Work instructions:
• a. List every person named in the excerpt on Les Ballets Trockadero.
• b. Rewrite the excerpt on Les Ballets Trockadero, starting at "There is one" and ending at "up on pointe.", with "pointe" changed to "tiptoe".

Excerpt provided:
──────

PHOTO by SASCHA VAUGHN
It’s understandable that anyone, well, me, would first think about the Harlem Globetrotters when learning that Les Ballets Trockadero de Monte Carlo—“Trocks” to their buds—is coming back to town. After all, the Trocks, who perform Feb. 7 and 8 at Cal State Long Beach’s Carpenter Center, and the Globetrotters are each all-male comedy groups whose humor tends to be broad, physical and derived from tweaking the conventions of what they love—the Globetrotters with hoops, the Trocks with ballet.
There is one major difference. While the Globetrotters look like male basketball players—are male basketball players—the Trocks are men dressed up as ballerinas, dancing as ballerinas, dying as ballerinas. The Harlem Globetrotters—save for one brief collaboration between Meadowlark Lemon and Merce Cunningham—do not go up on pointe.

──────

Given information:
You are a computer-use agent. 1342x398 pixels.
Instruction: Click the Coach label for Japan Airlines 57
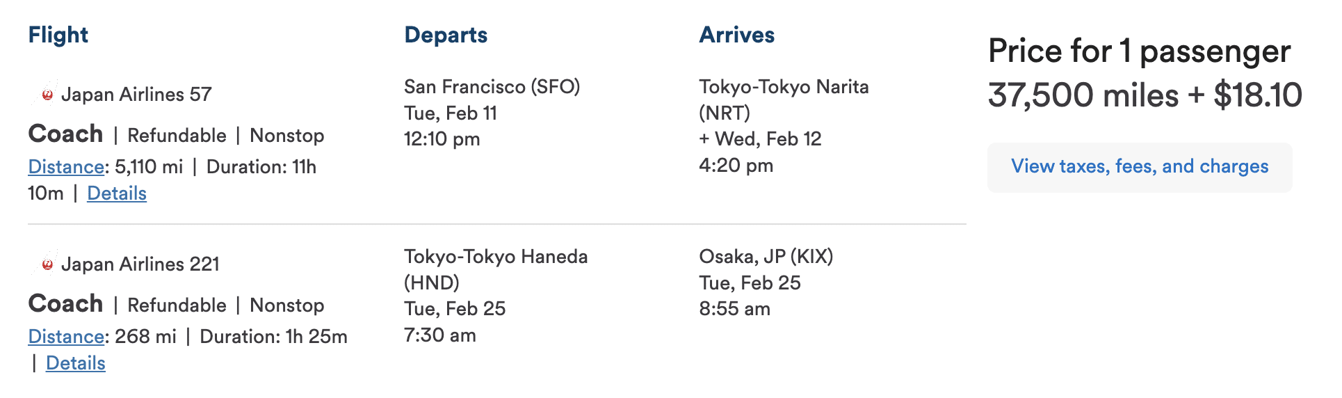65,134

──────

Per-task answers:
• a. SASCHA VAUGHN, Meadowlark Lemon, Merce Cunningham

• b.
There is one major difference. While the Globetrotters look like male basketball players—are male basketball players—the Trocks are men dressed up as ballerinas, dancing as ballerinas, dying as ballerinas. The Harlem Globetrotters—save for one brief collaboration between Meadowlark Lemon and Merce Cunningham—do not go up on tiptoe.